A la cérémonie d’ouverture,  Sidi Ben Ould, président du réseau, a expliqué que les religions sont  souvent accusées d’être à l’origine du terrorisme et de la violence. C’est pourquoi,  le but de cet atelier serait de faciliter la mise à l’échelle des connaissances et expériences  sur les questions d’extrémisme religieux ; de récits religieux radicaux, de menaces sécuritaires et d’incitation à la haine.  Pour y arriver, il souligne que la jeunesse sahélienne  doit jouer un rôle de premier plan dans la consolidation de la paix.

Il déclare par la suite  que cette jeunesse fait face à de nombreux problèmes qui tendent à inhiber sa participation à la consolidation de la paix. Il s’agit des difficultés d’accès à l’éducation de qualité et à l’emploi, la crise de confiance, la violence, le terrorisme et le banditisme résiduel. Dans cette dynamique de consolidation de la paix,  « chrétiens ou musulmans, nous avons tous besoin de paix et d’entente, la différence est une question de croyance», dit-il.
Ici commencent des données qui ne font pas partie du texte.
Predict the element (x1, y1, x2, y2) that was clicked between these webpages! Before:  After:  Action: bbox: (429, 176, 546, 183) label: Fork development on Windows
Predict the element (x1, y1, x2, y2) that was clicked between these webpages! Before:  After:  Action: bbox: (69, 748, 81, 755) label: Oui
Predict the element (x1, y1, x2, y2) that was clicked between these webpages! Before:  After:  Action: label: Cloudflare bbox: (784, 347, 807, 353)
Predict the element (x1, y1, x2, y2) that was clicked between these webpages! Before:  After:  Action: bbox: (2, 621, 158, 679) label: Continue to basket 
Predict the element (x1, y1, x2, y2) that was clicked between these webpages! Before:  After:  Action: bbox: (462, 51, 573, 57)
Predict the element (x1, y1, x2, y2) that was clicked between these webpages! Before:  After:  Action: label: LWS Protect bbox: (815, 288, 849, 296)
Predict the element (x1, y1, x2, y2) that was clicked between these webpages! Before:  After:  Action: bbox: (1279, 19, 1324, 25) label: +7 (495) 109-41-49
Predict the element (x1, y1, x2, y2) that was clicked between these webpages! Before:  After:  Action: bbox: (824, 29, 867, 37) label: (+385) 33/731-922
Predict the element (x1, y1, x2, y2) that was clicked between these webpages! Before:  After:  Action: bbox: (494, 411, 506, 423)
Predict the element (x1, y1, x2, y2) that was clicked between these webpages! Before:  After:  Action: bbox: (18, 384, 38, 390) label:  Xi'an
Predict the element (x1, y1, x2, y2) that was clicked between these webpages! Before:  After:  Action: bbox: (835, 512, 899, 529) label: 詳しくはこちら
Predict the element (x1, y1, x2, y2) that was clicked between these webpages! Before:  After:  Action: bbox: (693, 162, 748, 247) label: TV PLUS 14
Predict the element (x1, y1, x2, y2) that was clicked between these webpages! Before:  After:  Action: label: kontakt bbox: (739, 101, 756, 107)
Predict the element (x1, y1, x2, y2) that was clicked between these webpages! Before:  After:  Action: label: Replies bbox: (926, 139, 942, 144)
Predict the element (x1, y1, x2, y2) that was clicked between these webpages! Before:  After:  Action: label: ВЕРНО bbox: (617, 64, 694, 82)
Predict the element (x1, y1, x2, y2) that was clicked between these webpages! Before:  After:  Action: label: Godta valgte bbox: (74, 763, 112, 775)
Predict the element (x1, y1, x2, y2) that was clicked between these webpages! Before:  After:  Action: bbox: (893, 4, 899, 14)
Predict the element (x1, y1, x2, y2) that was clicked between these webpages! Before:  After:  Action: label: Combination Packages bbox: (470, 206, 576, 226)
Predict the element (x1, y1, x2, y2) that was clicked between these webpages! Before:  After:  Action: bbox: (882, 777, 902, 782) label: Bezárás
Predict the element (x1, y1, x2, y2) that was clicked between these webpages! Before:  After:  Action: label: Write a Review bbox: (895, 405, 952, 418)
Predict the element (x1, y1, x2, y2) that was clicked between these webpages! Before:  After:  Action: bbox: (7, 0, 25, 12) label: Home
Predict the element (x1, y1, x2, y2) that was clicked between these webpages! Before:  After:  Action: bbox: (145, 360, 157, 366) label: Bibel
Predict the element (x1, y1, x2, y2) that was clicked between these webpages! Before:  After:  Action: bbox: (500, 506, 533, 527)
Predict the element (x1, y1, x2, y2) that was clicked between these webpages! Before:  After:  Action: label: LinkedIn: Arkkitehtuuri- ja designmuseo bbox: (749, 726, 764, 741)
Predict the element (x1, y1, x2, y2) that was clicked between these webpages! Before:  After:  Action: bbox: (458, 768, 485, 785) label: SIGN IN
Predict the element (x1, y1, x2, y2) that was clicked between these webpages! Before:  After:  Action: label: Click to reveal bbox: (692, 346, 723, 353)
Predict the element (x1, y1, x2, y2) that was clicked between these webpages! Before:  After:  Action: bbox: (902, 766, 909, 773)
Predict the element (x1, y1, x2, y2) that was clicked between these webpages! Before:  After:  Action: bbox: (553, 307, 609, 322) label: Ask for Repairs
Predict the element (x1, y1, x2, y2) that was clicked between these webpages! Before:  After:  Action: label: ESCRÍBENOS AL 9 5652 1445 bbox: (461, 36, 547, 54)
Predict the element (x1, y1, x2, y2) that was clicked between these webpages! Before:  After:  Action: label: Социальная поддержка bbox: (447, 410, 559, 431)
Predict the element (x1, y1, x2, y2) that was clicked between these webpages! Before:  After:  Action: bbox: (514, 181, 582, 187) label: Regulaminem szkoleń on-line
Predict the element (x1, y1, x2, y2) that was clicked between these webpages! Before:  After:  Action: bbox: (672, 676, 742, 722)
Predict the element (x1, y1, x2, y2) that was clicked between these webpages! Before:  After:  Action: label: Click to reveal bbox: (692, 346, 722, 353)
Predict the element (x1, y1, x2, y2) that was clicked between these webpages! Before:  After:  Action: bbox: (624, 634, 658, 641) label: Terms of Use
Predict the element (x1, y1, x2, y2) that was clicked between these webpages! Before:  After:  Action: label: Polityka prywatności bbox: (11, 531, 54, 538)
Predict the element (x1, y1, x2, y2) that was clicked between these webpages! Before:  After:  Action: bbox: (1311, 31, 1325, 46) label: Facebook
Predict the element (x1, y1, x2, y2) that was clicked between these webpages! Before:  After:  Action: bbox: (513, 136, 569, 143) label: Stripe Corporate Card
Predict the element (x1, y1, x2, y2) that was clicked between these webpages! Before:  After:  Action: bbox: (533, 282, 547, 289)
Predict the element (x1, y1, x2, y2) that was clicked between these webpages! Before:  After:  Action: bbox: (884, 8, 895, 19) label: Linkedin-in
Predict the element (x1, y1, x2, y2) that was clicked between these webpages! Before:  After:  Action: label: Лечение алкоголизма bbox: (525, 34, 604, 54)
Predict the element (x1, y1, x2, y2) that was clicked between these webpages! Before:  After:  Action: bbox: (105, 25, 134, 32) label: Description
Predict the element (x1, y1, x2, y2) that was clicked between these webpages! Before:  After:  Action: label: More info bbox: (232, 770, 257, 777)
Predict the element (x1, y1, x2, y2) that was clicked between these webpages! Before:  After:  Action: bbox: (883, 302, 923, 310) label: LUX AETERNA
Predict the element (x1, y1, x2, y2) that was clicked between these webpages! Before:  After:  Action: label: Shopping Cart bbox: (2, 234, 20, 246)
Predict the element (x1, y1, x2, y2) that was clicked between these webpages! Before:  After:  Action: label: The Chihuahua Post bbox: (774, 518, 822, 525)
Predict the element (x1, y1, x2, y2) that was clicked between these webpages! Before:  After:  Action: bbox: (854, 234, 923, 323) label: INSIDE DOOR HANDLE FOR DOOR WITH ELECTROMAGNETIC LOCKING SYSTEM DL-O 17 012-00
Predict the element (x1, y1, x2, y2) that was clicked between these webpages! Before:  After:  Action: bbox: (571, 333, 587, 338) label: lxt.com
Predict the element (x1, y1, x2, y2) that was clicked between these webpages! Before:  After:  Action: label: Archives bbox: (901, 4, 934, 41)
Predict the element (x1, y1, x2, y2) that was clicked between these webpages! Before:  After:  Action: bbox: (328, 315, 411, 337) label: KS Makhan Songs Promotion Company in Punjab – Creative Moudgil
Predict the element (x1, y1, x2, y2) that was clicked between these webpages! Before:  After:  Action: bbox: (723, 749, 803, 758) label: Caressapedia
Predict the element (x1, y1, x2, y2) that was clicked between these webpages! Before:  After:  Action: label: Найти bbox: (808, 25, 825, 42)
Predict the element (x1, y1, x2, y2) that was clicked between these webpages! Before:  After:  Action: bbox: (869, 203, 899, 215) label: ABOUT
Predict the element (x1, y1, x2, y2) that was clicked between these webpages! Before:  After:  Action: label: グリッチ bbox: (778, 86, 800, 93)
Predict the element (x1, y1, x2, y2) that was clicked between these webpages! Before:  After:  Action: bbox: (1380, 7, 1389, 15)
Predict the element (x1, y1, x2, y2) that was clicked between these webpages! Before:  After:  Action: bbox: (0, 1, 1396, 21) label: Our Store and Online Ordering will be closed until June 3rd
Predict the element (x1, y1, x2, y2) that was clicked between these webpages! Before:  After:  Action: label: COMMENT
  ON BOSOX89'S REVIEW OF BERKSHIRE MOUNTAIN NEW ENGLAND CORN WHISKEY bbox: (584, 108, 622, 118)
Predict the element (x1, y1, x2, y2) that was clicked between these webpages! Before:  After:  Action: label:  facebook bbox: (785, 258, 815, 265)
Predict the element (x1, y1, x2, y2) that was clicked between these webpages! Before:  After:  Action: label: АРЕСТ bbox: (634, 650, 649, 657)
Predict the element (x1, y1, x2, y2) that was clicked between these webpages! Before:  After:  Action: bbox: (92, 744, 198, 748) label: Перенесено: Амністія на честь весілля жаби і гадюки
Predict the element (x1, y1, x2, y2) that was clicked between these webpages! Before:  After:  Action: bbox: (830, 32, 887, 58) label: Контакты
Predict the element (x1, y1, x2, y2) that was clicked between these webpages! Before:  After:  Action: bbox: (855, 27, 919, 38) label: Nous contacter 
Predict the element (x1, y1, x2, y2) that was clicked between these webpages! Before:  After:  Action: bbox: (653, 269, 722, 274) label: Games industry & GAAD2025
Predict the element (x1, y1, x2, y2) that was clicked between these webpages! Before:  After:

Le président des jeunes du G5 Sahel estime  que toutes les religions prônent un intérêt commun pour l’humanité, la tolérance, le respect des droits de l’homme, l’amour et la solidarité. Pour consolider l’unité nationale, ils doivent travailler main dans la main pour lutter contre tout ce qui effrite la paix et la stabilité dans le Sahel.  Pour mettre fin aux conflits contemporains menaçant l’avenir du Sahel, une tolérance religieuse est nécessaire.

En conclusion, Sidi Ben Ould a rappelé une célèbre phrase de Jean Paul II : «  toute utilisation de la religion visant à promouvoir la violence est un abus de la religion. La religion n’est pas et ne doit pas devenir un prétexte pour les conflits, la religion et la paix vont de pair.  Faire la guerre au nom de la religion est une contradiction face à l’insensé absurde que nous vivons ».

Durant ces deux jours d’atelier, il a été question de mener une analyse externe de l’environnement religieux des jeunes du Sahel et une analyse interne approfondie à travers des discussions autour des forces, faiblesses, opportunités et menace sécuritaire auxquelles les jeunes du Sahel font face ; produire et diffuser des messages principalement religieux, sur la tolérance, le vivre ensemble, l’argumentaire islamique pour la promotion de la paix et la gestion non violente des conflits ; initier des cadres d’échanges entre les jeunes du sahel musulmans et chrétiens dans le cadre du dialogue interreligieux.